--- Extracted text ---
Santo Domingo Formation () is a mainly marine Miocene sedimentary formation located in south–central Chile. The formation was defined by R. Martínez Pardo and Mario Pino in 1979 and named after the roadcut locality they studied about  southeast of Valdivia. Sediments of the formation accumulated in Valdivia and Osorno–Llanquihue Basin.

The formations overlies basement consisting of metamorphic and igneous rocks; the Bahía Mansa Metamorphic Complex and Cretaceous granitoids respectively. In parts, it further overlies the coal–bearing Pupunahue–Catamutún Formation. The sedimentary facies of the Santo Domingo Formation are composed of sandstone, siltstone and mudstone and smaller amounts of conglomerate. The formation underlies Pliocene and Quaternary sediments.
---
_Job 1_
According to the Santo Domingo Formation text, who defined the formation, and in what year?
_Job 2_
Carry on the Santo Domingo Formation text from its final sentence.
--- Provided data ---
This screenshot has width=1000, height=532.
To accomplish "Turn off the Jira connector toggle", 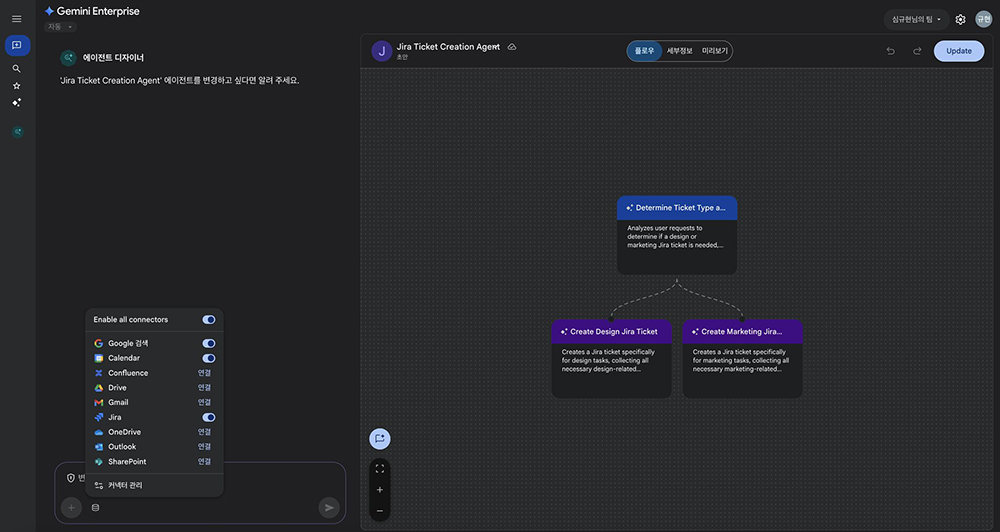I will [x=209, y=417].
---
_Expected answer 1_
R. Martínez Pardo and Mario Pino defined it in 1979.

_Expected answer 2_
Fossil content 

Some of the trace fossils that can be found in Santo Domingo formation are Zoophycos isp., Chondrites isp., Phycoshiphon isp., Ophiomorpha isp. Thalassinoides isp., Asterosoma isp. and Terebellina isp.

The benthic foraminifera found in Santo Domingo Formation are broadly similar to those found in other Chilean sedimentary formations of the Neogene like Navidad Formation of Central Chile, Ranquil Formation of Arauco Province and Lacui Formation of Chiloé Island. 
 The most common formaineral species of Santo Domingo Formation are Hansenisca altiformis, Rectuvigerina transversa and Sphaeroidina bulloides.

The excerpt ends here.